The following may be to blame for snoring:
- Culprit: Excess weight.
- Rx: Weight loss by exercise, a nutritious diet and other healthy lifestyle changes.
- Culprit: Sleeping on your back, which can cause your tongue to block airways and airflow.
- Rx: Widening airways via nasal strips or sleeping on your side.
- Culprit: Anatomical issues.
- Rx: Your primary care physician can refer you to an ear, nose and throat specialist for minor surgery in your airways.
- Culprit: Muscle relaxants, painkillers, anti-anxiety drugs and alcohol, which can relax muscles and thus narrow your airways.
- Rx: Your doctor may suggest you quit drinking alcohol and take you off opioids, diazepam (Valium®), alprazolam (Xanax®) or other benzodiazepines.
"Some sedatives used to treat chronic pain can increase the risk for sleep apnea. It's a difficult balance that needs to be made with your doctor," Dr. Ghosn says.
- Culprit: Congestion due to allergies.
- Rx: Decongestants and nasal steroid sprays.
- Culprit: Pregnancy may cause sleep apnea due to the abdomen pressing on the diaphragm, making breathing shallow.
- Rx: Delivery and postpartum weight loss.
- Culprit: Sleep apnea, the most common sleep disorder, affects one in 10 American adults, according to the National Sleep Foundation. It occurs most commonly in men who are obese, have a large neck circumference or have other comorbidities such as hypertension, heart failure or kidney disease. Sleep apnea increases in women post-menopause.
- Signs: Snoring, as well as gasps and snorting during sleep as breathing stops and starts repeatedly.
- Rx: Sleep apnea needs to be addressed, Dr. Ghosn says. “Sleep apnea can stop breathing hundreds of times during the night.”
Sleep apnea can lead not only to morning headaches, daytime drowsiness and irritability, but also a spike in hypertension, asthma and cardiovascular disease. A sleep medicine doctor can confirm the diagnosis via a sleep study.
If weight loss and exercise are not enough to stop sleep apnea, minor surgery may be needed to remove adenoids or soft tissue in the throat. A mask or nosepiece can open airways via a Continuous Positive Airway Pressure machine (CPAP).
The Challenge: Waking Up Too Early
Schedule enough snooze time.

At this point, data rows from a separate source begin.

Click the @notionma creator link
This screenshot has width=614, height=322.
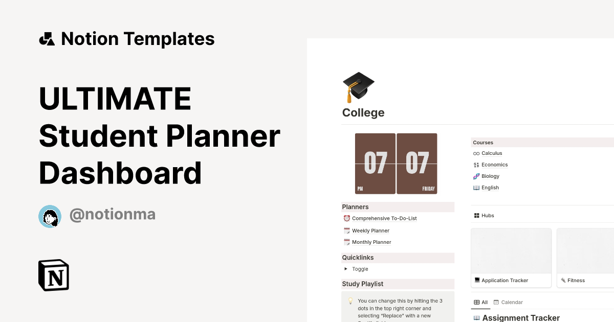tap(113, 214)
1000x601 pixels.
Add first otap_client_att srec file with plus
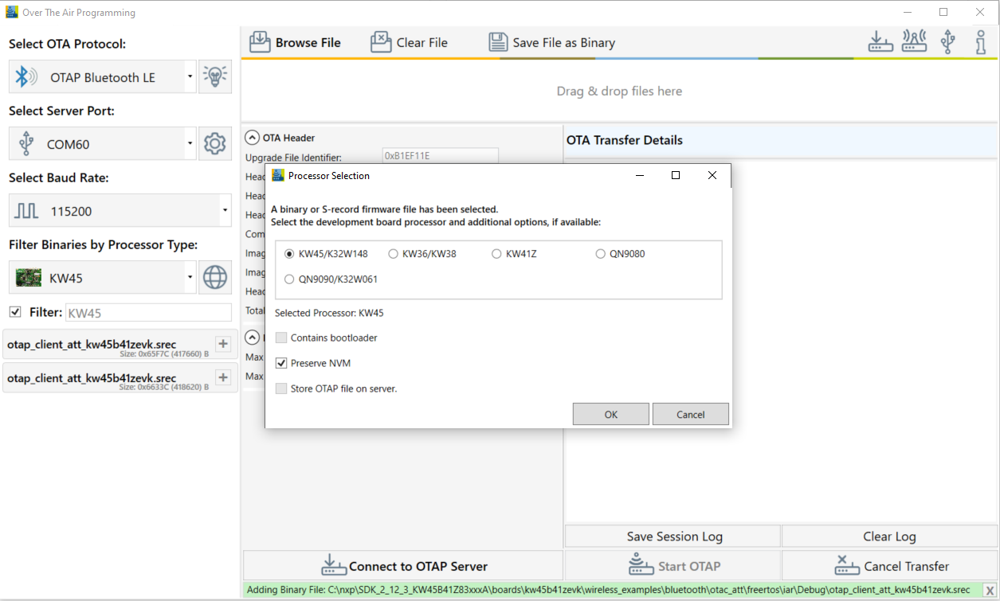pyautogui.click(x=223, y=344)
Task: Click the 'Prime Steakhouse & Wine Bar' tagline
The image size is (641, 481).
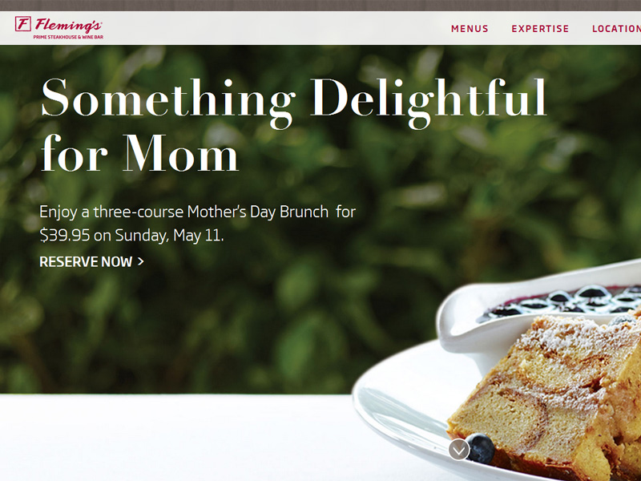Action: (x=67, y=37)
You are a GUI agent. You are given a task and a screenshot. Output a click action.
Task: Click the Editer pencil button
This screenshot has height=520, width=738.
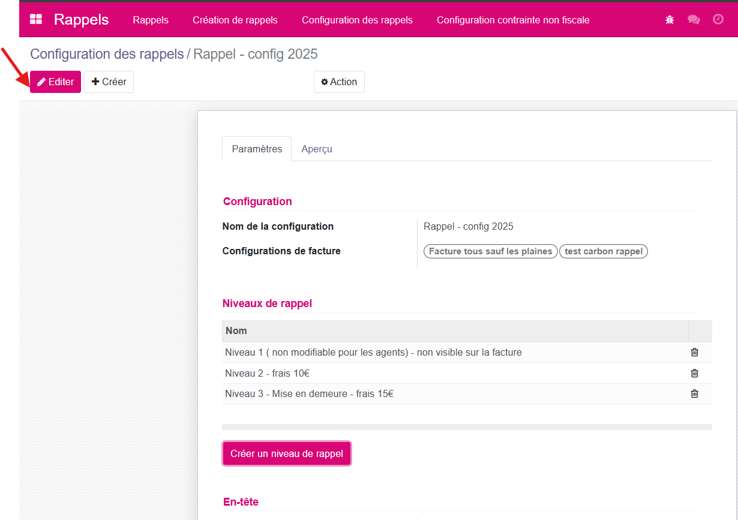pos(55,82)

Also, try to go to sleep and awake at the same time—on all days of the week, Dr. Ghosn says.
You might be prescribed a sleep aid, such as Lunesta® or Ambien®, or an over-the-counter alternative.
“Melatonin is safe and successful. Your doctor may recommend taking three milligrams an hour before bed,” Dr. Ghosn says. “But it cannot replace other approaches. It’s almost the icing on the cake.”